:: REQUIRED WORK ::
For the listing that follows, report how many lines contain the string "will", giving the number alone.

:: SOURCE RECORDS ::
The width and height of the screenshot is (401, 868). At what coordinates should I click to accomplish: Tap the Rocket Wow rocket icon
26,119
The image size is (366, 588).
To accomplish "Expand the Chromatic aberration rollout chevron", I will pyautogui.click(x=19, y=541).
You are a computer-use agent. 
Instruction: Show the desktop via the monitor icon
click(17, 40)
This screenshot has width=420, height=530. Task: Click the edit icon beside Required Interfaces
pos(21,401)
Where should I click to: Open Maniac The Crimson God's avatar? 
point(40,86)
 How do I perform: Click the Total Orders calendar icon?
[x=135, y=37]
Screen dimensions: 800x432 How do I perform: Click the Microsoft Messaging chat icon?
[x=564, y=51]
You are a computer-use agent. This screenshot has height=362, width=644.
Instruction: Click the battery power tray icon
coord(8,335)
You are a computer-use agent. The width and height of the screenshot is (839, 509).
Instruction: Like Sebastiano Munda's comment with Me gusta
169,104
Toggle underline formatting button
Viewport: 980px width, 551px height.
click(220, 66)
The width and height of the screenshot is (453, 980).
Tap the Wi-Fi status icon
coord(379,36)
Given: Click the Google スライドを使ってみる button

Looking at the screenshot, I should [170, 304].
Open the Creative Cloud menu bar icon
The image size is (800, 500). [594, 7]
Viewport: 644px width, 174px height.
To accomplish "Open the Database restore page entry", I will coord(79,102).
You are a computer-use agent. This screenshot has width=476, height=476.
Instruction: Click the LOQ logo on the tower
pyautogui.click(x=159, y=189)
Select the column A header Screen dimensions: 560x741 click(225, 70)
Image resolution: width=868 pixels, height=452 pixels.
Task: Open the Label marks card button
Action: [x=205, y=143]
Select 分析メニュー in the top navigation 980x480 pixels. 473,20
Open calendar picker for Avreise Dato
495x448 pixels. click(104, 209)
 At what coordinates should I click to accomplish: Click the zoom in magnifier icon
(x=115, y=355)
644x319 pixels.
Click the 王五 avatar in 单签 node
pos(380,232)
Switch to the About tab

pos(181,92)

:: SOLUTION FOR THIS PROBLEM ::
2